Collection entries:
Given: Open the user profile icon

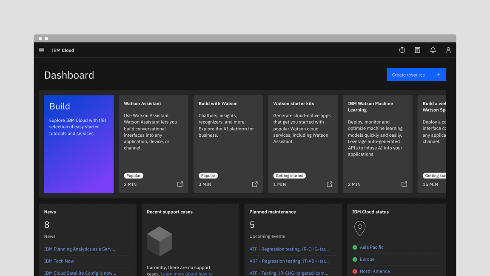Looking at the screenshot, I should (x=448, y=50).
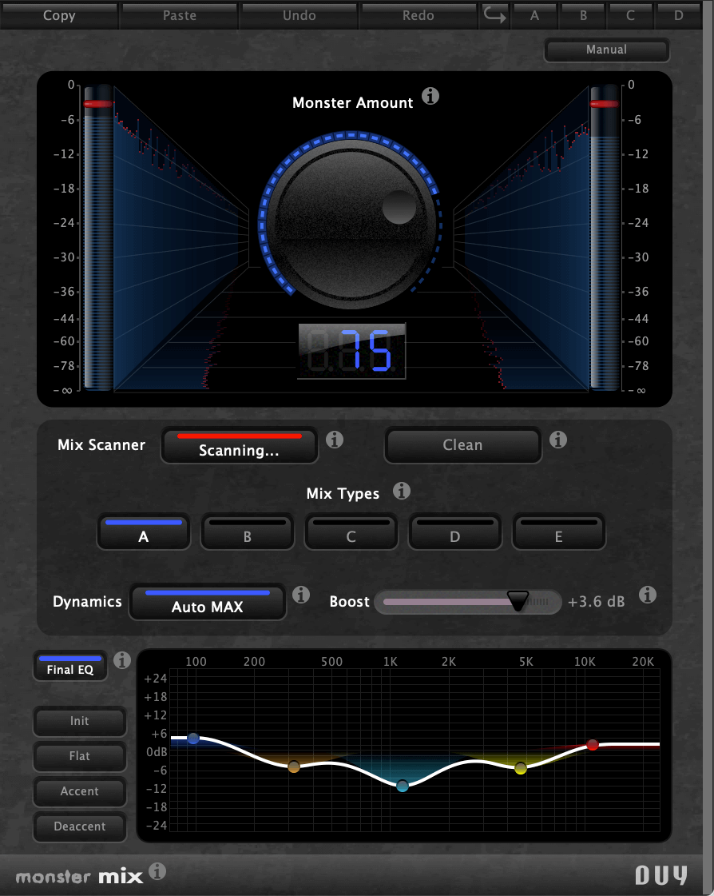Show info for Mix Types
The height and width of the screenshot is (896, 714).
[x=402, y=491]
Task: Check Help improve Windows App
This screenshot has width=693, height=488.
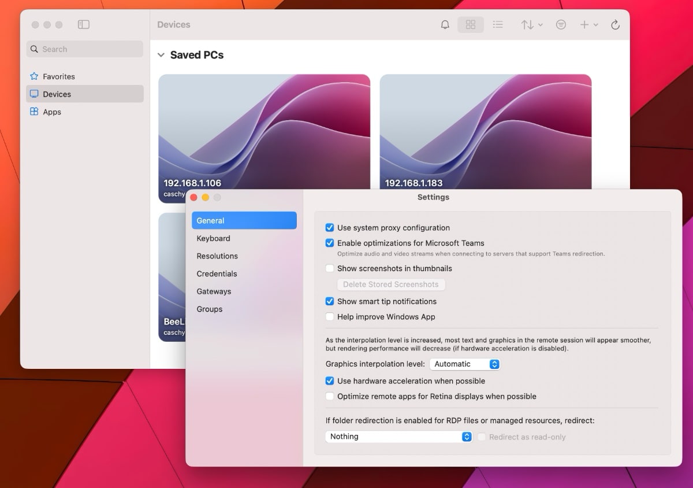Action: coord(330,317)
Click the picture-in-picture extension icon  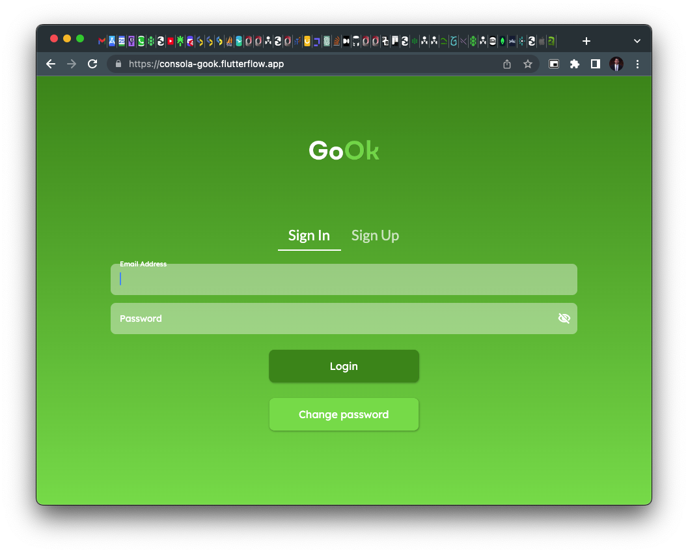pyautogui.click(x=553, y=64)
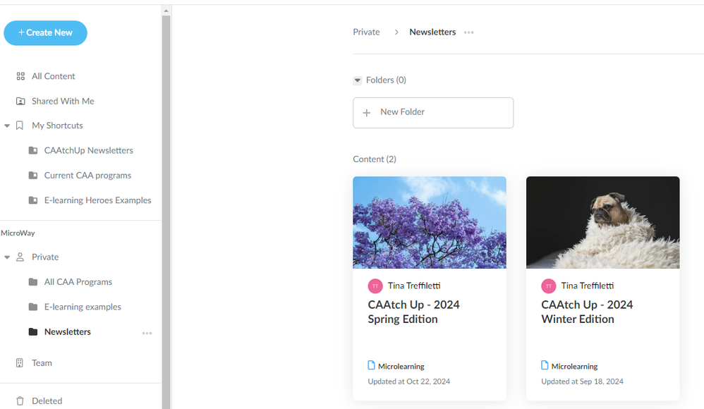Viewport: 704px width, 409px height.
Task: Click the Team building icon
Action: point(20,363)
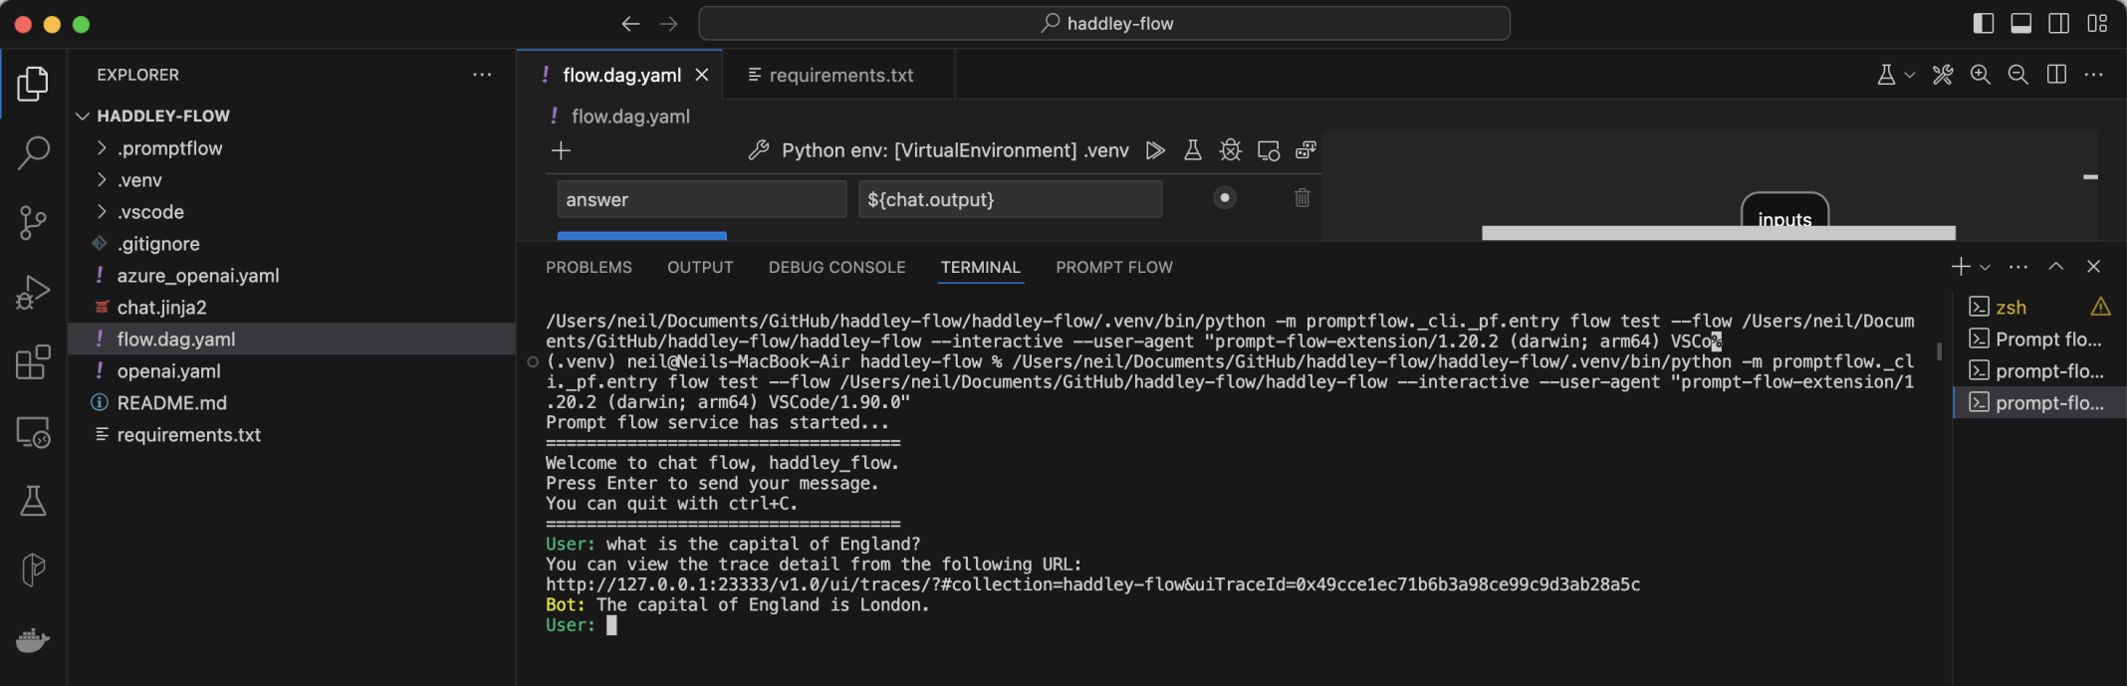Toggle the bottom panel visibility
The width and height of the screenshot is (2127, 686).
[2021, 23]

**Aim of the exercise:**
Repeat the lines of the entries from the beginning through the line containing "Action: coord(330,317)", inclusive. Leave the pictures out of your answer.

**Solution to this task:**
Given: Open the user profile icon

Looking at the screenshot, I should (x=448, y=50).
Show info for Mix Types
The height and width of the screenshot is (896, 714).
[x=402, y=491]
Task: Check Help improve Windows App
This screenshot has width=693, height=488.
Action: coord(330,317)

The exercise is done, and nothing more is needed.